Work request = Every line below that includes the word "computer" needs to be copied.

Source material =
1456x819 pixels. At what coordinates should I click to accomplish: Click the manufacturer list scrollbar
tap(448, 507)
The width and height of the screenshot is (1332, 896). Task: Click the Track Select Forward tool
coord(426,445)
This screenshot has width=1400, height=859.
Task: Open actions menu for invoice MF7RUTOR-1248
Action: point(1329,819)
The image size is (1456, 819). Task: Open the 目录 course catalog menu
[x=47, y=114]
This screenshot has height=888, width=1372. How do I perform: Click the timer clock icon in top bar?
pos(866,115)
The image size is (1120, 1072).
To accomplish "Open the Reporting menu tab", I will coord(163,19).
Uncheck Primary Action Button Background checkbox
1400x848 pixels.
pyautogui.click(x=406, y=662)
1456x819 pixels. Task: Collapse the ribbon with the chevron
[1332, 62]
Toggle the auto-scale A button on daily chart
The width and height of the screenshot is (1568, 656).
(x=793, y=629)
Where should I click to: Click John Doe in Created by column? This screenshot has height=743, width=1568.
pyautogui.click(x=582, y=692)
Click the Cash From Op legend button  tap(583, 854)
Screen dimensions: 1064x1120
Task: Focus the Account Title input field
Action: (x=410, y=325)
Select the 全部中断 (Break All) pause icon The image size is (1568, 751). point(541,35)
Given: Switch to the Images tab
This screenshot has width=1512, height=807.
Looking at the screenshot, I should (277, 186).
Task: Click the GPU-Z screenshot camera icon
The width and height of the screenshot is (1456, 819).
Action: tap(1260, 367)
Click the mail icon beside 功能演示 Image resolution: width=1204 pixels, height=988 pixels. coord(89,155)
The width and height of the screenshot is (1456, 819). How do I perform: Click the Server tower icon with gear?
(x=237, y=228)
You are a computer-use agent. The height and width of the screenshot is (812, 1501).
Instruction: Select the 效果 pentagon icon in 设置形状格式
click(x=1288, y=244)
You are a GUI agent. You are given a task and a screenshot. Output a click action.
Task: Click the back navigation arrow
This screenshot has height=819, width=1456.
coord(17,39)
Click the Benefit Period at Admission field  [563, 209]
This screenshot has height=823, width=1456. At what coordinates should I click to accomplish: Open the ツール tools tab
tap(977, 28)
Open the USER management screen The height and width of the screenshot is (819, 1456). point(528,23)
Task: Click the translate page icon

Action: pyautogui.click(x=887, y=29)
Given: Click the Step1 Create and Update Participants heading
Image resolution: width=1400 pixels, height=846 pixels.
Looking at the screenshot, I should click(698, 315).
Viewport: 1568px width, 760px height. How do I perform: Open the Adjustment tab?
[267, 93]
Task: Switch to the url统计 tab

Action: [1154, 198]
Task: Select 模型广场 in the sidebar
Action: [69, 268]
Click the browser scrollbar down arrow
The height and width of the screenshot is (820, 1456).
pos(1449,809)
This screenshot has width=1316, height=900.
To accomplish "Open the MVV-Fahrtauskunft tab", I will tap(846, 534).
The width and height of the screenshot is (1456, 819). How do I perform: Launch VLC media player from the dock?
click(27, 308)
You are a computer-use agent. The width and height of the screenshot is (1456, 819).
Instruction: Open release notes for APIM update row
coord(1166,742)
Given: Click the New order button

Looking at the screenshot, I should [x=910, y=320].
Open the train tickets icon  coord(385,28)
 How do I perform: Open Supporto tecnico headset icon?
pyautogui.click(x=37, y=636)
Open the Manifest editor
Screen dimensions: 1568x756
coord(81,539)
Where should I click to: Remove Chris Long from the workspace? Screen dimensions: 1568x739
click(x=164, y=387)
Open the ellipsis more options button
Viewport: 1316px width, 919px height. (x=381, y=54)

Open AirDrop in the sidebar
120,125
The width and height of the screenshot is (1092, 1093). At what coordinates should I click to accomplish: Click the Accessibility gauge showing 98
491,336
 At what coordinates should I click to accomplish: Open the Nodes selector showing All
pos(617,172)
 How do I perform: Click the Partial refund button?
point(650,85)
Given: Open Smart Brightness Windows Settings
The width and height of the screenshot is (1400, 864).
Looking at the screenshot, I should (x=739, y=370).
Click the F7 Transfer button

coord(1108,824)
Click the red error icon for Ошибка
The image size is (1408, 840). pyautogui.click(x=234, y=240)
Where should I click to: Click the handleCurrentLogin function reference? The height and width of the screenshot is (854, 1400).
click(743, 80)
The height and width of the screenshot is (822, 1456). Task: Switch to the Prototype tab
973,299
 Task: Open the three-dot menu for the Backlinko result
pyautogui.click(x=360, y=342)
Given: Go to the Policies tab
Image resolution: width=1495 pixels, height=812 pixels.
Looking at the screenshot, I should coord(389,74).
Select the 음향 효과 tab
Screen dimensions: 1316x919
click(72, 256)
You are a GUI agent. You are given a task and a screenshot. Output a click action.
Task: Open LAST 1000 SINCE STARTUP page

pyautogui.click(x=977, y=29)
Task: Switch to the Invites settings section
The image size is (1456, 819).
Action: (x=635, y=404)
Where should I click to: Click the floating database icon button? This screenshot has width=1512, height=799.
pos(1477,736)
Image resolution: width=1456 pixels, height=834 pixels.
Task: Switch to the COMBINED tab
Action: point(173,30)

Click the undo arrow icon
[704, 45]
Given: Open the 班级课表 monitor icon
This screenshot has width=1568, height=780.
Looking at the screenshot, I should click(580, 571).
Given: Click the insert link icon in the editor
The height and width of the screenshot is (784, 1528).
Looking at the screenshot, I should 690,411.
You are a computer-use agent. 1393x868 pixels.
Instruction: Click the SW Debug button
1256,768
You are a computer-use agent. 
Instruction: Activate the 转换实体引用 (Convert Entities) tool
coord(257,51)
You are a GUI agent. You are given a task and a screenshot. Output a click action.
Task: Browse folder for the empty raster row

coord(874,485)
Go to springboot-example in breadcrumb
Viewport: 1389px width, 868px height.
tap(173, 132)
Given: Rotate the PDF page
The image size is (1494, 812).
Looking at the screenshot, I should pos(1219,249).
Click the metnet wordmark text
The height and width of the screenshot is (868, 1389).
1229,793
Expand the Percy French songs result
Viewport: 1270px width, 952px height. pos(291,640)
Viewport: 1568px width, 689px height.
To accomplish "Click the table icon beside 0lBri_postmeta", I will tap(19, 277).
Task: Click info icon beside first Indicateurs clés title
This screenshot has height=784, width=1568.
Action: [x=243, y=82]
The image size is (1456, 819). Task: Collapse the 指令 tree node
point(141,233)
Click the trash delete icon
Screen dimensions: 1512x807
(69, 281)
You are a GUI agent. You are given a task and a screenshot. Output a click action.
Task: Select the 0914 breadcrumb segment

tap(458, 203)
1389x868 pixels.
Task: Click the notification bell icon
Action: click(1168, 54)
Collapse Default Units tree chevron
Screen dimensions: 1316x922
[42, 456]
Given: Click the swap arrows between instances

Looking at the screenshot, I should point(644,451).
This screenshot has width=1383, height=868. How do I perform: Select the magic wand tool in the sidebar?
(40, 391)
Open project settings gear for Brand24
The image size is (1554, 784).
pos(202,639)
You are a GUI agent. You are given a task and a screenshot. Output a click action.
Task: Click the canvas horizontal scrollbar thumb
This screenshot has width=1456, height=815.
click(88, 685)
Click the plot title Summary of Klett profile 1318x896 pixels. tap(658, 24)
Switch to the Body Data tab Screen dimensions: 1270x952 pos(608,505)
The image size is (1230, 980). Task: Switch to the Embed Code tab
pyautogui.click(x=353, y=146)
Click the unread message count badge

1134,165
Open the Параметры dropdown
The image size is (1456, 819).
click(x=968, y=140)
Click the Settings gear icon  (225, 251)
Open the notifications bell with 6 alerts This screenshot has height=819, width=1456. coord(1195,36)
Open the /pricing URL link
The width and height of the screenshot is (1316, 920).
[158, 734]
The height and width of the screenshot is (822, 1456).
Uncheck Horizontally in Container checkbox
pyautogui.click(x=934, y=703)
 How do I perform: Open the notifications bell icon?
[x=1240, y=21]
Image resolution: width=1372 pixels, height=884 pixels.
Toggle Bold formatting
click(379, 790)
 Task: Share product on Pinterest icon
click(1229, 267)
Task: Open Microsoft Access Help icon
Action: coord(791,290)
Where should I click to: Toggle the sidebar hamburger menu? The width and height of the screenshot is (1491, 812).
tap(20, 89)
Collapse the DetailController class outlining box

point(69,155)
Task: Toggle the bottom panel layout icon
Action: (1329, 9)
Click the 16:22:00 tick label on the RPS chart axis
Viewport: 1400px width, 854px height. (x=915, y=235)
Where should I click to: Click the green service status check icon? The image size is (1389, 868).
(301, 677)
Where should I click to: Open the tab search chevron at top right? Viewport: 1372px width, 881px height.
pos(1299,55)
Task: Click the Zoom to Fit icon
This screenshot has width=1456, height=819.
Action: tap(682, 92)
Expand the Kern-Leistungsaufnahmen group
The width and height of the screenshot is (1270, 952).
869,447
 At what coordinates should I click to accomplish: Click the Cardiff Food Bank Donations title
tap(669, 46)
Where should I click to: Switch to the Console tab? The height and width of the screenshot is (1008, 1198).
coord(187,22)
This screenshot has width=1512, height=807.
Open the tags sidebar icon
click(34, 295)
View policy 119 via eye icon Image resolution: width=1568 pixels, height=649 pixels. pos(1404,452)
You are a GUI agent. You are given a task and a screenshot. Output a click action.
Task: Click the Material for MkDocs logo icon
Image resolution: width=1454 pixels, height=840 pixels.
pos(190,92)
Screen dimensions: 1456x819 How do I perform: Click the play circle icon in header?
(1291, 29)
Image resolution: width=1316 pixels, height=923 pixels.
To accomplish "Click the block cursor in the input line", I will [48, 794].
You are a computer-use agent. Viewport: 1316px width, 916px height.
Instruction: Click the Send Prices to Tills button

Written solution =
You are a computer-use agent. The height and width of the screenshot is (812, 1501).
You are a computer-use agent. The width and height of the screenshot is (1456, 819).
You are a computer-use agent. 1393x868 pixels.
You are a computer-use agent. 
You are a computer-use agent. Viewport: 1316px width, 916px height.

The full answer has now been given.